TWO & THREE EM QUADS

Used for filling out space remaining in heads and blanking out lines at ends of paragraphs.

EM QUAD

(Also called ‘mollie, mutton or mut’ to avoid confusion between the terms ‘em’ and ‘en’) is the unit of spacing material, and is always a square of the size of type to which it belongs. An em quad of 12 pt. type is 12×12 pts., an em of 10 pt. is 10×10 pts., etc. An em quad is usually used for paragraph indentions of type matter set to a measure of 18 picas or less. For longer length lines, an indention of 1.5 ems is favored. The em quad is so called because in many early type designs the set-width of the cap M was more or less a square.

EN QUAD

(Also called ‘nellie or nut’) is always one-half the width of the em quad. Thus, a 12 pt. en quad is 6×12 points; a 10 pt. en quad is 5×10 points, etc. The en is about the correct thickness for word spacing of all cap lines.

THREE-TO-EM SPACES

Are one-third the width of the square em quad. They are the standard word spaces used in regular text composition.

FOUR-TO-EM SPACES

Four of them equal one em, can be used where less word spacing is needed or for more accurate spacing between elements in the line.

FIVE-TO-EM SPACES

Are utilized for extremely tight spacing between certain elements including punctuation marks.

SIX-TO-EM SPACES

1/6 the width of an em quad, are sometimes available for very close spacing. Made of regular type metal, they are referred to as less than five-to-em spaces.

HAIR SPACES

Are made in 1/2-point thicknesses (coppers) and one-point thick (brass) for very slight spacing and letterspacing.

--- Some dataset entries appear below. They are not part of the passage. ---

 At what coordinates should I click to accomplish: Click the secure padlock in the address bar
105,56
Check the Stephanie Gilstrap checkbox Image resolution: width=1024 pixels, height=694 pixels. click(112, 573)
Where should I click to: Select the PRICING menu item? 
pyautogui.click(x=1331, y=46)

To better understand the various spaces and quads and to be able to quickly estimate spacing necessary to justify lines, the following unit value table for spaces may prove helpful to the novice.

6-to-em space …… 10 units
5-to-em space …… 12 units
4-to-em space …… 15 units
3-to-em space …….. 20 units
En quad ……………. 30 units
Em quad …………… 60 units
2 em quad ……….. 120 units
3 em quad ……….. 180 units

To make the oft-used 4- and 5-to-em spaces more accessible, some typographers change the location of them to the semi and colon boxes. This transfer will put all spaces and quads to the front of the case and be more accessible to the right hand.

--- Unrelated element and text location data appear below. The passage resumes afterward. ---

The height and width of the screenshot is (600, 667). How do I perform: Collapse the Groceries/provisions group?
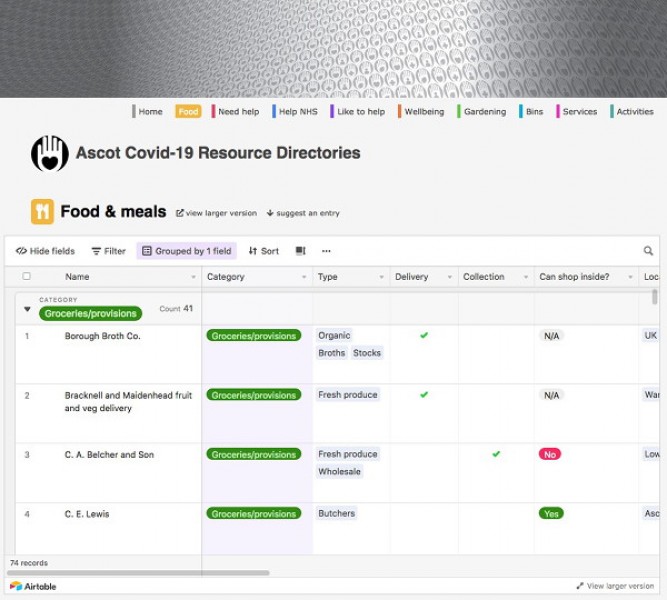point(27,310)
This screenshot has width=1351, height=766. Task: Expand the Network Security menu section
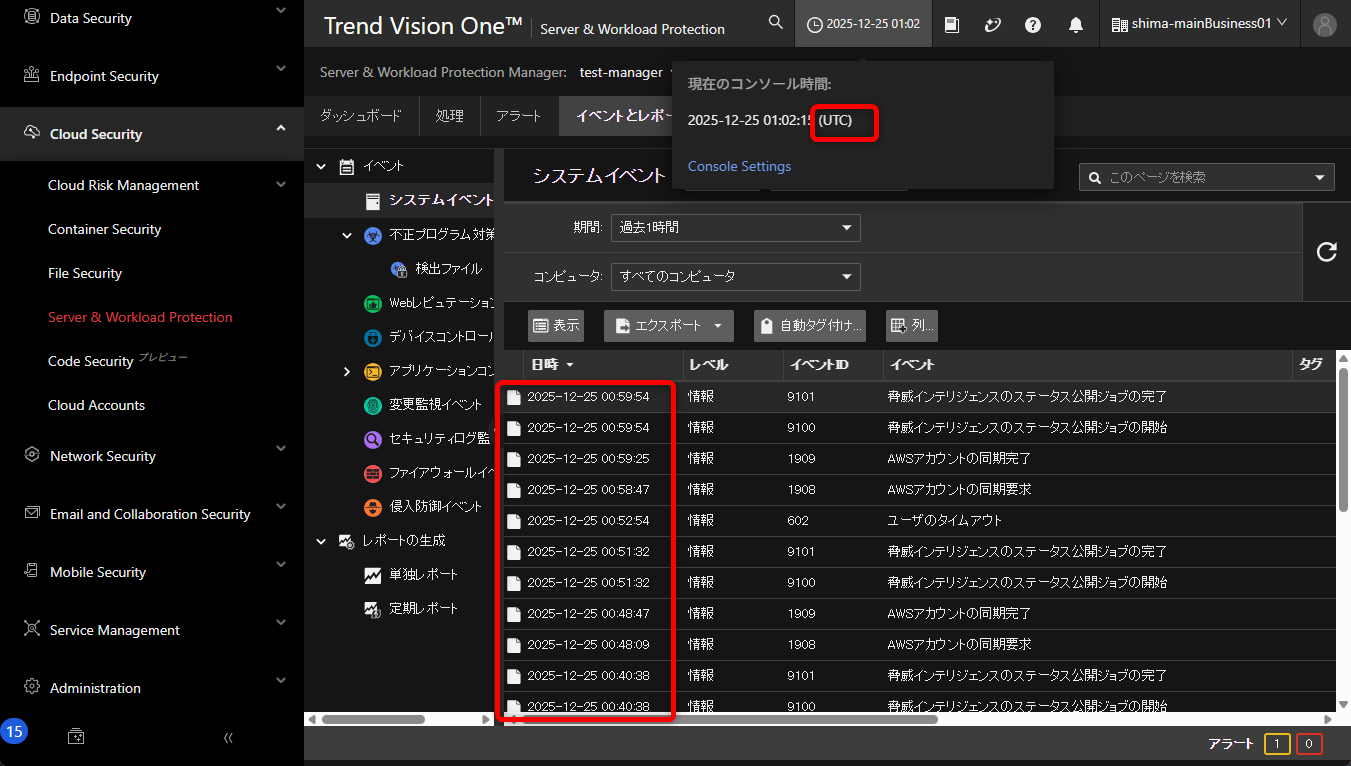281,453
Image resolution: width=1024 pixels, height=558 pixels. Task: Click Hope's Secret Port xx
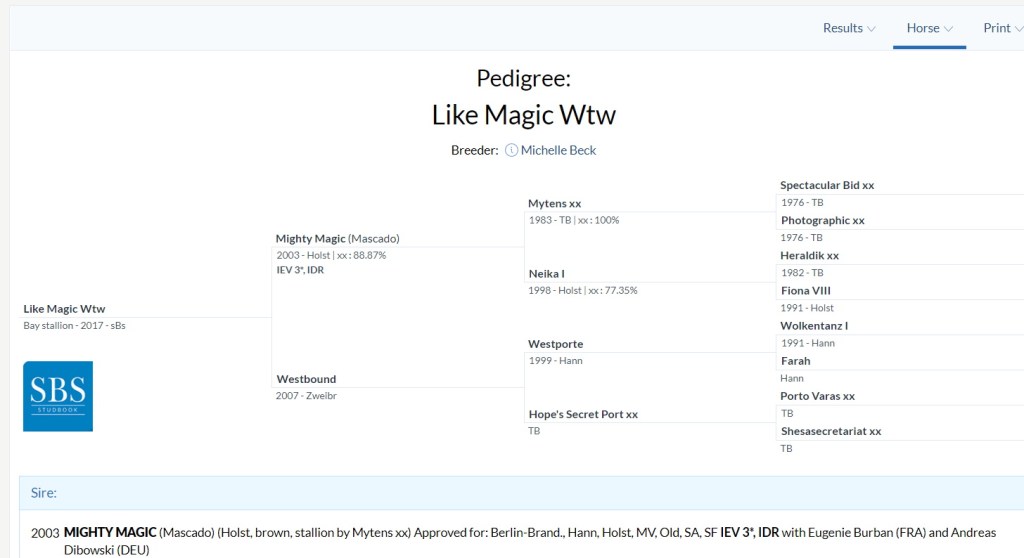(582, 414)
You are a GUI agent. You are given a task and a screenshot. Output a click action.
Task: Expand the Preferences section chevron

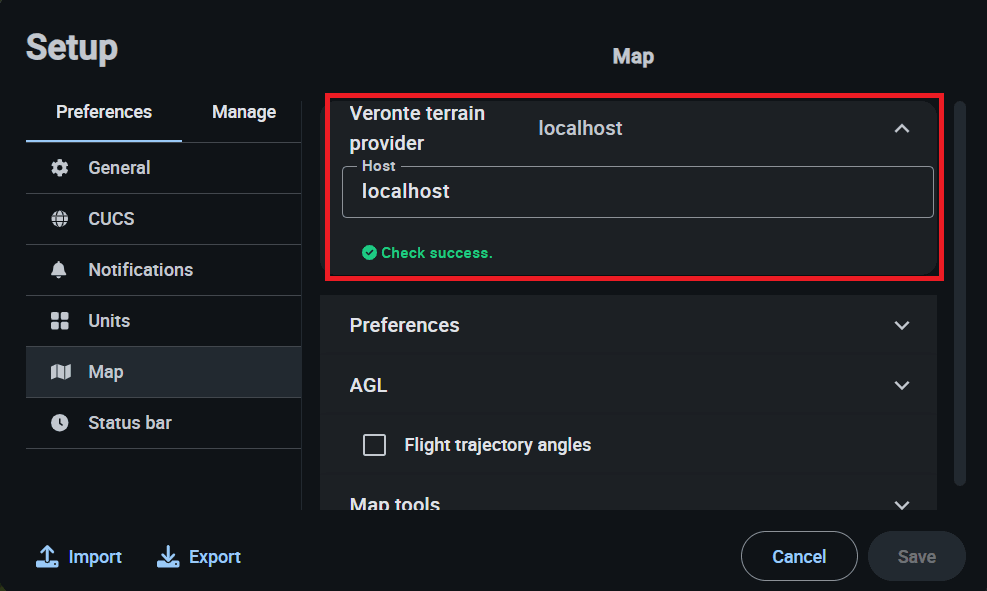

Three-to-em spaces are appropriate for word spacing if the type design is a wide one. Types in this category include: Scotch Roman, Century Expanded, New Caslon, Bookman, National Old Style, Forum, Stymie, Antique No. 1, Craw Clarendon, etc.

Narrow faces such as: Baskerville, Cheltenham Old Style, Bodoni Book, Nicolas Cochin, Kennerley, Cloister Old Style, Goudy Modern, Garamond, Bembo, Garamont, Fournier, Ehrhardt and Caslon 471 & 337 are compatible with 4-to-em word spaces.

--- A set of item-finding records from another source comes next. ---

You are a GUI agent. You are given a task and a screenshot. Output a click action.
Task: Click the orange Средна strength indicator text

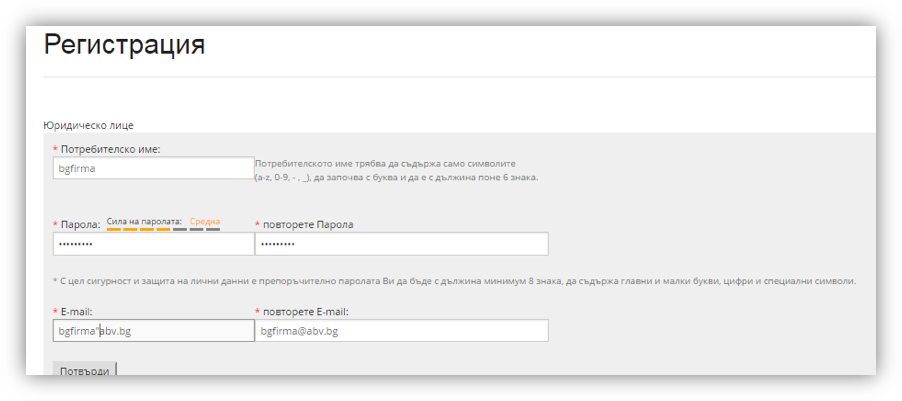[x=205, y=221]
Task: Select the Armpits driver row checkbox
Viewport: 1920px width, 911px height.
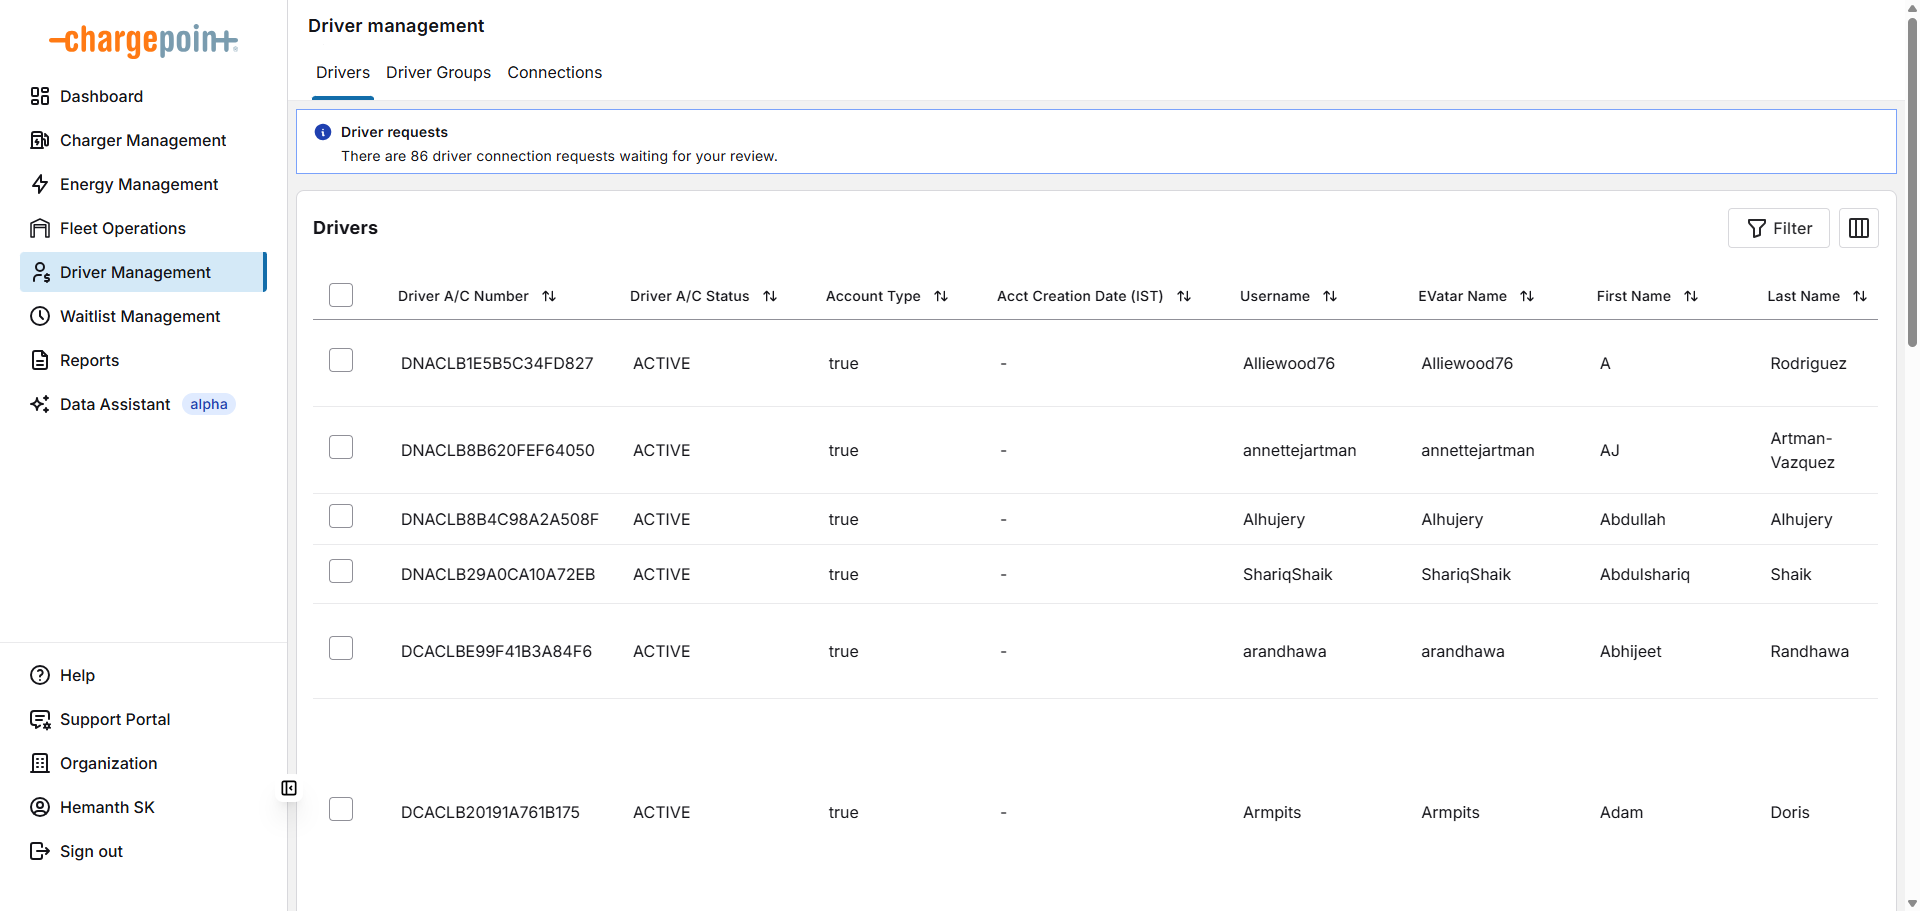Action: (x=341, y=809)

Good spacing is to words as mortar is to bricks. Not only does it hold words apart; it also serves to hold them together for easily readable sentences and thoughts. Extremely thin spaces, which let the words all run together, are as bad as having too much space between words which separates them into disjointed units causing the reader’s eye to stumble and lose the flow of the author’s thought.

Spacing and justification are the two closely linked operations that are necessary for the setting of every line. These terms are often used interchangeably.

SPACING

Is the placing of white space between words, characters, lines and at the beginning and ends of paragraphs. It is accomplished by placing white space in, at the ends of and between lines. In other words, it is the varying of the space throughout the line to attain legibility as well as a pleasing appearance.

JUSTIFYING

Is the tightening up of the lines in the composing stick so they will be snug enough to support themselves when they are transferred to a galley. Spacing at the ends or within the line is increased or reduced to accomplish this.

Several styles of setting type are open to the hand compositor, including: centered, flush right, flush left and justified.

Regardless of the style of setting–rag right or left, centered or justified each line must be justified. In other words, the line tightened until it is firm in the stick. This is accomplished by increasing or decreasing the spaces in the line. This double use of the term ‘justifying’ may at first confuse the novice typesticker.